In fact, purchasing Laserfiche prompted the organization’s IT department and business units to collaborate on new, more efficient ways of structuring business processes.

“For the first time in years, we have directed significant resources into dissecting our existing processes and reengineering them to fit new business conditions using Laserfiche. It has forced us to rethink how we do business—in a positive way,” says Noyes.

Initiating Change in Insurance Units

The League initiated partnerships between IT and business units during its first Laserfiche deployment in the worker’s compensation claims department, which handles more than 180,000 documents from doctors, providers and the state every year.

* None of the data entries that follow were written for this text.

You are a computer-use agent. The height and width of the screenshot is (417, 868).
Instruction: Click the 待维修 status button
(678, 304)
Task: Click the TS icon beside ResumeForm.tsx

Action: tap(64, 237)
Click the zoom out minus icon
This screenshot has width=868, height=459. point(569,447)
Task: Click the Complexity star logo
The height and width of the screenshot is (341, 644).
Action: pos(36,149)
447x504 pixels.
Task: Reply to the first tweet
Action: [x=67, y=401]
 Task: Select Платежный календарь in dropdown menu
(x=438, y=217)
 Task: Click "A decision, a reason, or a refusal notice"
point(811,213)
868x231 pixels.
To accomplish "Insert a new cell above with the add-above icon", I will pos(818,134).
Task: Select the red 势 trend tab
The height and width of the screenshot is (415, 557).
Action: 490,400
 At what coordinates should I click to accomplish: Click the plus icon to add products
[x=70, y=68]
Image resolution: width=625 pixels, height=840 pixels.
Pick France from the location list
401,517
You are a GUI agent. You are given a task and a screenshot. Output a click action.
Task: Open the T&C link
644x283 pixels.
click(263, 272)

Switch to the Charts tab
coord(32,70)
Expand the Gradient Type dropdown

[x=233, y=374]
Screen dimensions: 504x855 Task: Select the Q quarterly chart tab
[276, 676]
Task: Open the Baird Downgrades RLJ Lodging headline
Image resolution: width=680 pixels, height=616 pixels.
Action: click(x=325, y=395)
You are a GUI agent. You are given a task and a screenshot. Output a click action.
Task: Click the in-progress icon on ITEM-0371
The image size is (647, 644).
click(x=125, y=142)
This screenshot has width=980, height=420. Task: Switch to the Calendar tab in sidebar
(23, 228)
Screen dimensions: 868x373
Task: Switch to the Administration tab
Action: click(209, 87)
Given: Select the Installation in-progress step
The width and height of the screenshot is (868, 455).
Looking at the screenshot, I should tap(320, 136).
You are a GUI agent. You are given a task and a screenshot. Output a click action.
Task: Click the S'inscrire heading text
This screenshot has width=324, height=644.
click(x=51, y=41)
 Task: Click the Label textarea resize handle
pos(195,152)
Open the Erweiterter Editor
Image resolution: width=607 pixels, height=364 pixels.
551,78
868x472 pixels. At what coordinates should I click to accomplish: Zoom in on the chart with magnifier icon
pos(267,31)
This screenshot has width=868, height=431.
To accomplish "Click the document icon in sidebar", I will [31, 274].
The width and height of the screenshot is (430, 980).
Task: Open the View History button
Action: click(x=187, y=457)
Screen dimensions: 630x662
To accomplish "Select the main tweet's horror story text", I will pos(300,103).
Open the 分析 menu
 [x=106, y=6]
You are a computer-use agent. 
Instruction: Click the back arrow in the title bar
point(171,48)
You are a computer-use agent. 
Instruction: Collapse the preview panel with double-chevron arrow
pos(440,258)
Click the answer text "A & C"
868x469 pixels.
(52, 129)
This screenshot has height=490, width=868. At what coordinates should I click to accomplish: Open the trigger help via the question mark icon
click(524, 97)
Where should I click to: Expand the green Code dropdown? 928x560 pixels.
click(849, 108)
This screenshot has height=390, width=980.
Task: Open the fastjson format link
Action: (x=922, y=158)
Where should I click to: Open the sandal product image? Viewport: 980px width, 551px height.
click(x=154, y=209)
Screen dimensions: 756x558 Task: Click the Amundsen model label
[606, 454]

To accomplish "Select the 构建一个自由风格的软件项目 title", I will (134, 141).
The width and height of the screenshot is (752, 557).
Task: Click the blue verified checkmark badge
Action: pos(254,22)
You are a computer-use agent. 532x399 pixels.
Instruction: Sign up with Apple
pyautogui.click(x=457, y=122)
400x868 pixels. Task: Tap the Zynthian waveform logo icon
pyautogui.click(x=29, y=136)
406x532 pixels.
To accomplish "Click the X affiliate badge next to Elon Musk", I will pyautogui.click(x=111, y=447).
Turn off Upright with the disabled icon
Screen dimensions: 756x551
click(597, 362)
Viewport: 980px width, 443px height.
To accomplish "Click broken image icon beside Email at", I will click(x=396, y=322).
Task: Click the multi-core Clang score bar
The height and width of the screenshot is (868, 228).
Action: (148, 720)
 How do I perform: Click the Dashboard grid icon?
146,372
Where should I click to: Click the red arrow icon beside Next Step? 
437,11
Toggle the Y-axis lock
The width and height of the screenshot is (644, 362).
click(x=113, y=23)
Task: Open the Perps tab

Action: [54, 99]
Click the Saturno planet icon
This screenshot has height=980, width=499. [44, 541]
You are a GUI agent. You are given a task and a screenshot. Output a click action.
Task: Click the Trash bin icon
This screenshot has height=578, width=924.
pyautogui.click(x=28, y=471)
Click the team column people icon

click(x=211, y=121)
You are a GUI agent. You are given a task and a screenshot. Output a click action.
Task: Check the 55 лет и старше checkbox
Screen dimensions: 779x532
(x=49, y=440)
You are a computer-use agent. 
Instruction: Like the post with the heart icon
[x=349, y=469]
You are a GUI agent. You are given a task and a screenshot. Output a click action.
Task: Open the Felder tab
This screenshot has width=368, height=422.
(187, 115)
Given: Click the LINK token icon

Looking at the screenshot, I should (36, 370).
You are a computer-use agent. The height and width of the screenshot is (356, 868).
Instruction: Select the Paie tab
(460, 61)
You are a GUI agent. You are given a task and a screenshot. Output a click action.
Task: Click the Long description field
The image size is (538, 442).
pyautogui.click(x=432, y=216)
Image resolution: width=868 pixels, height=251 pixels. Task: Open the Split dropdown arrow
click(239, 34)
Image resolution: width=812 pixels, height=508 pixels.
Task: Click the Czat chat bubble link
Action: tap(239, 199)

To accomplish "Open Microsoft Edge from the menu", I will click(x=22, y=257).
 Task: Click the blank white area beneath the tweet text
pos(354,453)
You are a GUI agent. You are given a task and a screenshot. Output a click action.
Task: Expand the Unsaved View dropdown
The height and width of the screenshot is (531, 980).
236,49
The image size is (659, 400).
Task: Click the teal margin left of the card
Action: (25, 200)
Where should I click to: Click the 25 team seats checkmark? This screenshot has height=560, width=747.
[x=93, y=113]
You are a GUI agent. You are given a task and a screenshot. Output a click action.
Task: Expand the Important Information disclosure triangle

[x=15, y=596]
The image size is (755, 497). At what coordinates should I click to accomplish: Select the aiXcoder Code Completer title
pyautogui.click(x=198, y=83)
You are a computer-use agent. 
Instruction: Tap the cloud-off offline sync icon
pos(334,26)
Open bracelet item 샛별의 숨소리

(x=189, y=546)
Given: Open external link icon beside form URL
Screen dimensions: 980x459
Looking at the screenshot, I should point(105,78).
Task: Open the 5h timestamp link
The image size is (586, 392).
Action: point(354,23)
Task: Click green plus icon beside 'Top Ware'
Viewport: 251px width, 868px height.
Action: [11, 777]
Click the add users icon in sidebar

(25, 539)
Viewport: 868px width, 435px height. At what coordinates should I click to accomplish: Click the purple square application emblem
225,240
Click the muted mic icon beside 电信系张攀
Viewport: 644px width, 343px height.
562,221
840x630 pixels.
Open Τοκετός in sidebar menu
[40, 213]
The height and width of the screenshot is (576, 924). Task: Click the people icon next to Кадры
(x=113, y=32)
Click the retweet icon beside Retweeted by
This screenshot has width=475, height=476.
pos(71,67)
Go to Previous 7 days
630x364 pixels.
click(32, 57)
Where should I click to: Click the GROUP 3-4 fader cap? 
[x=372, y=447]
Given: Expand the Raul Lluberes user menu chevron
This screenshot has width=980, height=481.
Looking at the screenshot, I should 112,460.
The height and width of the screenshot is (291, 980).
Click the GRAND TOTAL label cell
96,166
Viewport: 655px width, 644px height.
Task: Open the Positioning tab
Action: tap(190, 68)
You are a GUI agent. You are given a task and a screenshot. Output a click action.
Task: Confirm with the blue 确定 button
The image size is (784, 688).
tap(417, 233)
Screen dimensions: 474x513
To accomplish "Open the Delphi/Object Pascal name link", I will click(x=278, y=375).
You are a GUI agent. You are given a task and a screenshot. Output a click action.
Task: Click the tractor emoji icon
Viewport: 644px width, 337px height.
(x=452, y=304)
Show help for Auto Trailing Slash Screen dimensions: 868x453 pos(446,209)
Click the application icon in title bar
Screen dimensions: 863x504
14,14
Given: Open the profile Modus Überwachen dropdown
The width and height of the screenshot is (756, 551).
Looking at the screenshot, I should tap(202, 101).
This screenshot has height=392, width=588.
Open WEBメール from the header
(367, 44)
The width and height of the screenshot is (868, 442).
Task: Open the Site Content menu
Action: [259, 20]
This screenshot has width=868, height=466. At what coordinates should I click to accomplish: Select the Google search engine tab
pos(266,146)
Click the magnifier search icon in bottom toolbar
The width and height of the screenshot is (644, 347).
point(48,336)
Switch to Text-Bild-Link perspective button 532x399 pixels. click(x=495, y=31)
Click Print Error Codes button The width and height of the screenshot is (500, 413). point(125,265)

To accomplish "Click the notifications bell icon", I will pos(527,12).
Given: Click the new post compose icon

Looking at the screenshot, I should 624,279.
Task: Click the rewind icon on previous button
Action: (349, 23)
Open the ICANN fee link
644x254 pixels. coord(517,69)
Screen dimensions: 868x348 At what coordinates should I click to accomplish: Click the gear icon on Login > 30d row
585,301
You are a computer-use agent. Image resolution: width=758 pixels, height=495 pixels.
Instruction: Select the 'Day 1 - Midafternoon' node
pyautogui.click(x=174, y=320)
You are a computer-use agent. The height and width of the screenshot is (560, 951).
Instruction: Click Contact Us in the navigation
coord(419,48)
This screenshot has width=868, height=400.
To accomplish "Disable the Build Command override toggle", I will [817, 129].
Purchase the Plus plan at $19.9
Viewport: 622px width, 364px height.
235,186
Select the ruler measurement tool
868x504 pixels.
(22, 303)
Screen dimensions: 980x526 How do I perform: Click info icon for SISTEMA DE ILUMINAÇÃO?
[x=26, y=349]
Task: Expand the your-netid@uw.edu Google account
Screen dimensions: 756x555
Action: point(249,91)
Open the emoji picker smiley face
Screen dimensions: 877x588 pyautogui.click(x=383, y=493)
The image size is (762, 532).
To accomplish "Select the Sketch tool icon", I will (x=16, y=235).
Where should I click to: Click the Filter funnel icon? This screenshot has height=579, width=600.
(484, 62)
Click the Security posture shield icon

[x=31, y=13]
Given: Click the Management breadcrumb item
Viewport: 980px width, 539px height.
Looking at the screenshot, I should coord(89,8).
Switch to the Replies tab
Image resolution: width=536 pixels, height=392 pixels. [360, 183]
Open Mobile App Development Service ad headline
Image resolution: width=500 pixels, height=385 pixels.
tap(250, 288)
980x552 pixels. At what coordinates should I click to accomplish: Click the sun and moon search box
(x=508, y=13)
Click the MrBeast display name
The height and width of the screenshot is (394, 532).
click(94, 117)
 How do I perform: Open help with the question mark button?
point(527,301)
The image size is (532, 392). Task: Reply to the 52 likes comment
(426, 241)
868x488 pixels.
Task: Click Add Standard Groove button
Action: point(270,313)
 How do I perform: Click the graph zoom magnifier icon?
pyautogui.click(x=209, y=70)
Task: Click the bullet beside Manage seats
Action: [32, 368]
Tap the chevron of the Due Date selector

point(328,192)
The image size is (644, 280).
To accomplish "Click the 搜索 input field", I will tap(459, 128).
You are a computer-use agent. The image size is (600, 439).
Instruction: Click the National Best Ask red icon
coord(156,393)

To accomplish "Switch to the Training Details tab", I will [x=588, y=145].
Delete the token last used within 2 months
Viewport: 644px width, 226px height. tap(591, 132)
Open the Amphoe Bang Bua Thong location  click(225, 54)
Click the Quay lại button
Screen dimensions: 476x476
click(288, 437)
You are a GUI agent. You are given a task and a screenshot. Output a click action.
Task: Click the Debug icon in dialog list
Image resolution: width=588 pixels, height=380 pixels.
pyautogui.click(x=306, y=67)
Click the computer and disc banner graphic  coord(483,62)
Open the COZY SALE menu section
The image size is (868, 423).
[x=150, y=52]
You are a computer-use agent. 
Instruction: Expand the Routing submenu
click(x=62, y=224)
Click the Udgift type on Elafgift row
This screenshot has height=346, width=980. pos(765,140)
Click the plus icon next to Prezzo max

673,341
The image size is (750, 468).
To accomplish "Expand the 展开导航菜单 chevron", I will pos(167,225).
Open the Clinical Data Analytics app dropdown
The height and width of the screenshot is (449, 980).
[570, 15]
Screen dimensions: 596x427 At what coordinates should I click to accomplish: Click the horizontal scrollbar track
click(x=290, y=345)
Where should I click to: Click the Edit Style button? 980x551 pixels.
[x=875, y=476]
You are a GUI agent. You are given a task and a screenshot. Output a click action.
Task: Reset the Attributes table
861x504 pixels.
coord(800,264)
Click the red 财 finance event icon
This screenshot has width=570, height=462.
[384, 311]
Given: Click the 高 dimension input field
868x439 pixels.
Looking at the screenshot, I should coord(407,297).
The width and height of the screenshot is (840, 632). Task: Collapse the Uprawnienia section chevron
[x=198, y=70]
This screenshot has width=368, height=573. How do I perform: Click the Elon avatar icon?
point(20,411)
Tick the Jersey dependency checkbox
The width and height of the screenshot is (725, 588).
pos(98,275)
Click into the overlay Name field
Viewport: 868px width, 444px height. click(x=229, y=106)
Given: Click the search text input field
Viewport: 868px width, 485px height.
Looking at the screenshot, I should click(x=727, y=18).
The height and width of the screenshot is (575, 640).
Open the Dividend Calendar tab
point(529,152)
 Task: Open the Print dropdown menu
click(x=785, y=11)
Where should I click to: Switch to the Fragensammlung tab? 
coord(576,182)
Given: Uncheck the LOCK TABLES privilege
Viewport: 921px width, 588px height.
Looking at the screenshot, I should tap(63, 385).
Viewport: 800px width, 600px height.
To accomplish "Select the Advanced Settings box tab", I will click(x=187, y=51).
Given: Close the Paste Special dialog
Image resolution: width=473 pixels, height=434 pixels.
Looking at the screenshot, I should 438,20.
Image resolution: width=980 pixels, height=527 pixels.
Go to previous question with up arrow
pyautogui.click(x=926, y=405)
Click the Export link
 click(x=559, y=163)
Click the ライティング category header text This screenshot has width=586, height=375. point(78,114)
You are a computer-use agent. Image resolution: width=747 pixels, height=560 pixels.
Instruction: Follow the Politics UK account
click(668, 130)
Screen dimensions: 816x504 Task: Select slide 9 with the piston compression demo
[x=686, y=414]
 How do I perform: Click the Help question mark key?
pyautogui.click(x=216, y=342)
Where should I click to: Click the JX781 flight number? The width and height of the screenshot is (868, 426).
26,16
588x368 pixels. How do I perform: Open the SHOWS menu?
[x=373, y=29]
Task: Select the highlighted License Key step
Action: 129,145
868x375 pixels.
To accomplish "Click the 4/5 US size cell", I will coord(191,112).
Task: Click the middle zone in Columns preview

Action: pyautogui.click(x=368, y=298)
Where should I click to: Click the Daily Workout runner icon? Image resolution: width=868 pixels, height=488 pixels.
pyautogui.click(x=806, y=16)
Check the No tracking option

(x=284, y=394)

The IT department started by mapping out the entire claims process into large-format flowcharts and then hosted inter-department meetings where IT staff and business heads worked together to identify antiquated paper processes, identify business goals and create a strategy for improving the flow of claims information.

Within six months, this collaborative effort resulted in a completely reengineered claims processing cycle. Instead of manually passing multiple copies of documents around the office, claims adjustors and clerical staff now use Laserfiche Workflow, a business process management tool, integrated with a backend SQL database to automatically route claims to the right adjustors in both the Orlando and Tallahassee offices.

“We’ve gained efficiencies by creating a centralized intake department. The printers are silent and there isn’t an army of personnel moving documents between cubicles,” explains Noyes.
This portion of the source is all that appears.